How to compare sentence similarities using embeddings from BERT How to compare sentence similarities using embeddings from BERT python python

How to compare sentence similarities using embeddings from BERT


In addition to an already great accepted answer, I want to point you to sentence-BERT, which discusses the similarity aspect and implications of specific metrics (like cosine similarity) in greater detail.They also have a very convenient implementation online. The main advantage here is that they seemingly gain a lot of processing speed compared to a "naive" sentence embedding comparison, but I am not familiar enough with the implementation itself.

Importantly, there is also generally a more fine-grained distinction in what kind of similarity you want to look at. Specifically for that, there is also a great discussion in one of the task papers from SemEval 2014 (SICK dataset), which goes into more detail about this. From your task description, I am assuming that you are already using data from one of the later SemEval tasks, which also extended this to multilingual similarity.

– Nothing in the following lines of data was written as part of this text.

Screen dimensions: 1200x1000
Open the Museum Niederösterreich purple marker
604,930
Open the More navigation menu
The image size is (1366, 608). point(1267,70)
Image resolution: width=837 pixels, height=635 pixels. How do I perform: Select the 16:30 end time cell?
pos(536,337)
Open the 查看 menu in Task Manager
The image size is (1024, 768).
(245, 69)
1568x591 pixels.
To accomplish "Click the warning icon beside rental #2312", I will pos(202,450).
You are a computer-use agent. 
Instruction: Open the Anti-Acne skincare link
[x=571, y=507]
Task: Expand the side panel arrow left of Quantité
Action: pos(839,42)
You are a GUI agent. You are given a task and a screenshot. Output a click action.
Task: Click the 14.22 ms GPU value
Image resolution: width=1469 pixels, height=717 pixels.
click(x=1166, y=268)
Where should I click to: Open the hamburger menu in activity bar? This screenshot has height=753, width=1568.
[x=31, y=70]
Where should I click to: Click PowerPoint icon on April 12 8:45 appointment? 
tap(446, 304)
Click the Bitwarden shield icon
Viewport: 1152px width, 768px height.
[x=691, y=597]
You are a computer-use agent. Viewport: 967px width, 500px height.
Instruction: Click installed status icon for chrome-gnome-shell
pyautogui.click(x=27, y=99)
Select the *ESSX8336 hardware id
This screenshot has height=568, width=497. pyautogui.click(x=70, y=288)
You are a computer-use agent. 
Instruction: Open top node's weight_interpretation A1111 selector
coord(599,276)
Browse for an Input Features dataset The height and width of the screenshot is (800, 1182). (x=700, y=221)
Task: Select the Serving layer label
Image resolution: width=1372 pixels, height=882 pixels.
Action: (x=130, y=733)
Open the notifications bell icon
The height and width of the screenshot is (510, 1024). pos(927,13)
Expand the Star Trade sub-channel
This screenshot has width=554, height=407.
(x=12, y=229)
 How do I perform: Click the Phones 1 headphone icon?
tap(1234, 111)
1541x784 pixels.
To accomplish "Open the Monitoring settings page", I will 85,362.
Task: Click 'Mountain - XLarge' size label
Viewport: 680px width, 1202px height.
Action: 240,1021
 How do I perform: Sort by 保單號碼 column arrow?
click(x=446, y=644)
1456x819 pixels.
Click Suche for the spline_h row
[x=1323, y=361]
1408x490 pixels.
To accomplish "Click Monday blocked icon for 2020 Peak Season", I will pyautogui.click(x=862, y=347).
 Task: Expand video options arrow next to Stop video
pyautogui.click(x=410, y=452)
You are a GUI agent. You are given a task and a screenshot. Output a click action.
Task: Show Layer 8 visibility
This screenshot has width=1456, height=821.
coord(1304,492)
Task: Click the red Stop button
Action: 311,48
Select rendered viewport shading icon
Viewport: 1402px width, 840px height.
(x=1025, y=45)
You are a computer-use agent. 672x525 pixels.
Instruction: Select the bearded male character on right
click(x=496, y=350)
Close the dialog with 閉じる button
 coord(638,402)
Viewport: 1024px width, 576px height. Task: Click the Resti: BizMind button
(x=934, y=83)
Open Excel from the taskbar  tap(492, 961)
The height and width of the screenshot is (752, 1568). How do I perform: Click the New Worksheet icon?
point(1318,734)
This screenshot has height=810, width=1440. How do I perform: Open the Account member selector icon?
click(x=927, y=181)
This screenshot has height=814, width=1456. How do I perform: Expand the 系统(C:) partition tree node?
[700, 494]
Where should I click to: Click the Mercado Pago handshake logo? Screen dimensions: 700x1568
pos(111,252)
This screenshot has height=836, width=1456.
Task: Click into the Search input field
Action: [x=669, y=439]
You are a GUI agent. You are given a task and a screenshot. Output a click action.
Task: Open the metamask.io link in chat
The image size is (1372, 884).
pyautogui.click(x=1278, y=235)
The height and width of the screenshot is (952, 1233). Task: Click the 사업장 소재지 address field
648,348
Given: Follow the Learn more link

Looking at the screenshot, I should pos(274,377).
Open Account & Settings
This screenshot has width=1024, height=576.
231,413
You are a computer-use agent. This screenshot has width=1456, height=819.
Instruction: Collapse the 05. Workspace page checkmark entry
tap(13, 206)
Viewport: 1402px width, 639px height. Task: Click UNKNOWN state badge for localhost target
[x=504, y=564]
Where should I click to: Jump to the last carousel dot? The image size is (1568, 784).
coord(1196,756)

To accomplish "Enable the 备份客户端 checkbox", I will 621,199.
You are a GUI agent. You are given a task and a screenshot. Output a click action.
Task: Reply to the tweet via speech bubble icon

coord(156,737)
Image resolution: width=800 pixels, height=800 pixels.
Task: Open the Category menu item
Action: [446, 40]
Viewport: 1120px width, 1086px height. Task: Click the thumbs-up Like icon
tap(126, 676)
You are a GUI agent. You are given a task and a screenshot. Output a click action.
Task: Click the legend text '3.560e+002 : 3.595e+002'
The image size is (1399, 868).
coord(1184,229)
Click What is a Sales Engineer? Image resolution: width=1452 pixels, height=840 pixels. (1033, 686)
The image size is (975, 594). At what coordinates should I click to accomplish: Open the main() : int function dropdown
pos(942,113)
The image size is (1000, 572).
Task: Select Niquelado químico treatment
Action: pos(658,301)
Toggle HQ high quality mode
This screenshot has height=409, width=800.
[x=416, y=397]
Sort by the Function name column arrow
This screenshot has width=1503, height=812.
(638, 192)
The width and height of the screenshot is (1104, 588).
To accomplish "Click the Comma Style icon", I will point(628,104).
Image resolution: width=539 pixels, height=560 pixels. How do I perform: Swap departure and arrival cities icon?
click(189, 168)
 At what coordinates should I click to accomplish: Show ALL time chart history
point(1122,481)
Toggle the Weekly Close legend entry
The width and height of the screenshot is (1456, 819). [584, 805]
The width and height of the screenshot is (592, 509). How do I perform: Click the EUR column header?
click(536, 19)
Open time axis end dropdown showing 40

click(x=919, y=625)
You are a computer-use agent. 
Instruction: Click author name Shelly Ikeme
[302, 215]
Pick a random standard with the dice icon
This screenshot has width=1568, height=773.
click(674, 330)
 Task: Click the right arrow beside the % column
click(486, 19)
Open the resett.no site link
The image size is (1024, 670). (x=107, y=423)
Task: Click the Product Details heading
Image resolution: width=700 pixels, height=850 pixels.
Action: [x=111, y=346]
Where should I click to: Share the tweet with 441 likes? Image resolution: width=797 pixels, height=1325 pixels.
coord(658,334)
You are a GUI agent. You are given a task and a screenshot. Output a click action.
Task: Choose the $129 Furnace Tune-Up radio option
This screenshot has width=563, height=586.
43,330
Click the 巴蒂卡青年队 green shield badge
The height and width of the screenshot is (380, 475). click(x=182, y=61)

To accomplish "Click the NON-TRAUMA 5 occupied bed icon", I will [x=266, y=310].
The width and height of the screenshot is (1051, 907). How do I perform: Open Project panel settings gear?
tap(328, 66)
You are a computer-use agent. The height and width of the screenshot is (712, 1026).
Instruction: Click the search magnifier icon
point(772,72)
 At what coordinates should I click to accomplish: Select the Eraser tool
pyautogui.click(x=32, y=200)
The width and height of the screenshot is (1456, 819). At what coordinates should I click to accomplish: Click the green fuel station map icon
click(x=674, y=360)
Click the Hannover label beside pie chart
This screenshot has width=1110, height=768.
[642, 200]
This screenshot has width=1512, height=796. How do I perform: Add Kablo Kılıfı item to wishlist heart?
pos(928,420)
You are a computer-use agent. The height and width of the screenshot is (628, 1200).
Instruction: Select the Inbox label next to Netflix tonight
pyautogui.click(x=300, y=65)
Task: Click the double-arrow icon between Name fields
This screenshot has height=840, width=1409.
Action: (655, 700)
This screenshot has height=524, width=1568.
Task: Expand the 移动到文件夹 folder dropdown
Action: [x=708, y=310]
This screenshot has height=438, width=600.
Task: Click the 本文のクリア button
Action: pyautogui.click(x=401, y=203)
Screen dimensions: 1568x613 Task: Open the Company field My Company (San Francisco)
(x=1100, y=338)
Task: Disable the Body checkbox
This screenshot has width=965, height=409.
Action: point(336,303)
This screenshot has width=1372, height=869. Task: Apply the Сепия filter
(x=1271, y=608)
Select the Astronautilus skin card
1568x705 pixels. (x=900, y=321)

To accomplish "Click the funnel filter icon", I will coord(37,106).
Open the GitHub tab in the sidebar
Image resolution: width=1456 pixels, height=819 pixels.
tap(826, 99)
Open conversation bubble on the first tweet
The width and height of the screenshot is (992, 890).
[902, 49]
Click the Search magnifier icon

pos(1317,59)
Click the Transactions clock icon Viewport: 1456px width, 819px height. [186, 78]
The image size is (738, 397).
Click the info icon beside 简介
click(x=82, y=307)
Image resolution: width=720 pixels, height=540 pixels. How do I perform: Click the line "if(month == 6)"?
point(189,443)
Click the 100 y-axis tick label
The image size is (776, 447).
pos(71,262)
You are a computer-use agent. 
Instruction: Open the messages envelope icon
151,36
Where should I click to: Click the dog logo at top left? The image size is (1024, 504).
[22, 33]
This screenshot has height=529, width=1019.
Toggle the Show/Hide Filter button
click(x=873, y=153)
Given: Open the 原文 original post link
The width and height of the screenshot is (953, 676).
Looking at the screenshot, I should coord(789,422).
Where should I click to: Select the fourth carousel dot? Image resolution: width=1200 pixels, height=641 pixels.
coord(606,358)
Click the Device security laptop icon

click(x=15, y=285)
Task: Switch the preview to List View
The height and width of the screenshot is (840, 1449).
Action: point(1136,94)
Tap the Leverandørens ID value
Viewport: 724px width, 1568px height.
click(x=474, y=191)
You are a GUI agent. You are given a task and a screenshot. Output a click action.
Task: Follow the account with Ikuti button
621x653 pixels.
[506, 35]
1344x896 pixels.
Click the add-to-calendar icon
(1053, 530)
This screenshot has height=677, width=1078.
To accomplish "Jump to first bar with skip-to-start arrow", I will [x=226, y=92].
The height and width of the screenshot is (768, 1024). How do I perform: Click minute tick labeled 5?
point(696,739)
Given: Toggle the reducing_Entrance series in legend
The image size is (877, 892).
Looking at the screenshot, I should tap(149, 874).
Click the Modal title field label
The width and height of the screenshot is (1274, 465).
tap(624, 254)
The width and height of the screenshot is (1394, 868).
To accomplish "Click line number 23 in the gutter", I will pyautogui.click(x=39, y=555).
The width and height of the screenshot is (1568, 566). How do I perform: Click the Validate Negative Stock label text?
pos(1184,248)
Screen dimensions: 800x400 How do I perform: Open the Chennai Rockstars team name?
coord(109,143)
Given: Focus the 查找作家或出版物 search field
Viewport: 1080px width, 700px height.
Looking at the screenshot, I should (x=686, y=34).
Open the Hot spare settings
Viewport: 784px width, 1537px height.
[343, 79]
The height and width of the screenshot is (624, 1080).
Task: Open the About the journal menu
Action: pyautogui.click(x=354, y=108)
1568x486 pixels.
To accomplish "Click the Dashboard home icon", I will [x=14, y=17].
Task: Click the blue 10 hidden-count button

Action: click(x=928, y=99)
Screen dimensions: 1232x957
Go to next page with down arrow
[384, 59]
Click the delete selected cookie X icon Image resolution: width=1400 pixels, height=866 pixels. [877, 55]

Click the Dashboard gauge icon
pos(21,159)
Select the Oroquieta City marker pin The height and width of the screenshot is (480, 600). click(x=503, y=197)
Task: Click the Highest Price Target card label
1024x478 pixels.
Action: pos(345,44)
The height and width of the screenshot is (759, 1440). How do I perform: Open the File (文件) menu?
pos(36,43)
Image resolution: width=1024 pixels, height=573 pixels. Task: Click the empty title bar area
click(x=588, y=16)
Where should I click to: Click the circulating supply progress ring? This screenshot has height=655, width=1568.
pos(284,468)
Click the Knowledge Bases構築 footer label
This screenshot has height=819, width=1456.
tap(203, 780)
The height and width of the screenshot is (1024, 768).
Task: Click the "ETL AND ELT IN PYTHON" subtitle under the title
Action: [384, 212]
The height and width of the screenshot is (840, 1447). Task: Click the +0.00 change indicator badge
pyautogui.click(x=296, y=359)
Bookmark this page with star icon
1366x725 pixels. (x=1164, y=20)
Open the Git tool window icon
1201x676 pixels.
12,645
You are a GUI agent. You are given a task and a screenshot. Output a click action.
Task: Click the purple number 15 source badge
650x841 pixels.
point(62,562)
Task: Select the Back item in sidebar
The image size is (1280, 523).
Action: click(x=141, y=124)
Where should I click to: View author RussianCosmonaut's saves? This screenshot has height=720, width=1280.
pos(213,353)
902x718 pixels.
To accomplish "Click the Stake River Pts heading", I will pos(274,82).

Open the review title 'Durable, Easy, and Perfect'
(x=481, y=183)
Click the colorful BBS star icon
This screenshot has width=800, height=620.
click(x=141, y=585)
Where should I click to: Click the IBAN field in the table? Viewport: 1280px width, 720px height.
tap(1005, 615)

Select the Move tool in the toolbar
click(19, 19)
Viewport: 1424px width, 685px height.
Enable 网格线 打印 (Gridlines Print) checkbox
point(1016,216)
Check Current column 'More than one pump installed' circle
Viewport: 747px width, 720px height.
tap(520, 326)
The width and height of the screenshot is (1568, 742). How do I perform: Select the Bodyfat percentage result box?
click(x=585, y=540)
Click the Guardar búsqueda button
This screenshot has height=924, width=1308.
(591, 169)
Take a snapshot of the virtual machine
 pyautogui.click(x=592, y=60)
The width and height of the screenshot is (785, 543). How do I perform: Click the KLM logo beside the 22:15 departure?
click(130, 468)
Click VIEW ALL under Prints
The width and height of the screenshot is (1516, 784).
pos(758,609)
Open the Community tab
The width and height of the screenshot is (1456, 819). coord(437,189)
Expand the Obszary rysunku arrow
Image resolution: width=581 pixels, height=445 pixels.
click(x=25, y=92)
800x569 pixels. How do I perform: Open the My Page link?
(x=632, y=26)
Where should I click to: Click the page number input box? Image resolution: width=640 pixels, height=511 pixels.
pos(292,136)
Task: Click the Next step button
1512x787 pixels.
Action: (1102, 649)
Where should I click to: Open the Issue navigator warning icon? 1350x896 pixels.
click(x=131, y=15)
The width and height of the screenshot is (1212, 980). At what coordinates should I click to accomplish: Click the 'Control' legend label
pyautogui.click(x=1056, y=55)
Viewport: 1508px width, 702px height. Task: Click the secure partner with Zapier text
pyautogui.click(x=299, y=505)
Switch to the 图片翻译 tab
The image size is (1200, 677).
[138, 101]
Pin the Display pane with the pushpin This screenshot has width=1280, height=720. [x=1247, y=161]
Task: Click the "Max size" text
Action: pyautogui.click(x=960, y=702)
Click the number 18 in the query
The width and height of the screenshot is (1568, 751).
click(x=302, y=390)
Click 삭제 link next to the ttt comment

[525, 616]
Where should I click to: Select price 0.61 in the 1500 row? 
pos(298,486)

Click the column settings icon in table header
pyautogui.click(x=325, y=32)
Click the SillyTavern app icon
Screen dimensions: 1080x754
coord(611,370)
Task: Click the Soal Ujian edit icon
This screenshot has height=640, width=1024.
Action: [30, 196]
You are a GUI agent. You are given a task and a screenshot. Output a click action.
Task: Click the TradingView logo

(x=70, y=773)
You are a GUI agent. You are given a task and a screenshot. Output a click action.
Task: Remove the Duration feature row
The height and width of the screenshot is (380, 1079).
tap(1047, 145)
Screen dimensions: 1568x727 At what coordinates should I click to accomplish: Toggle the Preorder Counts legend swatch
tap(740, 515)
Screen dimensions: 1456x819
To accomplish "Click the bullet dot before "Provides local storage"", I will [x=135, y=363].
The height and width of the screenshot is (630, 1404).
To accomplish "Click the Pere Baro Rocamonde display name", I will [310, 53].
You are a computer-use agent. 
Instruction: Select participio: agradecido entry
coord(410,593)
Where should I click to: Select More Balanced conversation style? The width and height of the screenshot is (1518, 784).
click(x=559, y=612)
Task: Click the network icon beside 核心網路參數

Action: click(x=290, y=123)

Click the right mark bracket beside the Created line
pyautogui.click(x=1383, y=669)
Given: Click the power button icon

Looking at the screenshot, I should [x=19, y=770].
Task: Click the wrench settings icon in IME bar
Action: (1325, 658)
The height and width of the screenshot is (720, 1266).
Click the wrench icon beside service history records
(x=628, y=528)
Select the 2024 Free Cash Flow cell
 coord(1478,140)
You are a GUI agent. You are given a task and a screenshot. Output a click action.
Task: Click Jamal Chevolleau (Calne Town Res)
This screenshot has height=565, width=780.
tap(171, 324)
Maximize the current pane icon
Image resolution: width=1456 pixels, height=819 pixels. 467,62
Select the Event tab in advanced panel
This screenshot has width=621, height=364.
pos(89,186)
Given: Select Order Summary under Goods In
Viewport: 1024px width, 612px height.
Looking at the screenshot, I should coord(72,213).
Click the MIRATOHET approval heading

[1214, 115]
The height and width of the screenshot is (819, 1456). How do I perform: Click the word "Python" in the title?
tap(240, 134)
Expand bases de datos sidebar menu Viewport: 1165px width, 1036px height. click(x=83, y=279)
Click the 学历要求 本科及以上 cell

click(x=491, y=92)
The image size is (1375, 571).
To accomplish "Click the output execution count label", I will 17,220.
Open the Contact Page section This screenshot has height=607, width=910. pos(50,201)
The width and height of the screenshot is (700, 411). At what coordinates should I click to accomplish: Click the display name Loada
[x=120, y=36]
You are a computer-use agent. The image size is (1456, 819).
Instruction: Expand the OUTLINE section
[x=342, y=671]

You can use the [CLS] token as a representation for the entire sequence. This token is typically prepended to your sentence during the preprocessing step. This token that is typically used for classification tasks (see figure 2 and paragraph 3.2 in the BERT paper).

It is the very first token of the embedding.

Alternatively you can take the average vector of the sequence (like you say over the first(?) axis), which can yield better results according to the huggingface documentation (3rd tip).

Note that BERT was not designed for sentence similarity using the cosine distance, though in my experience it does yield decent results.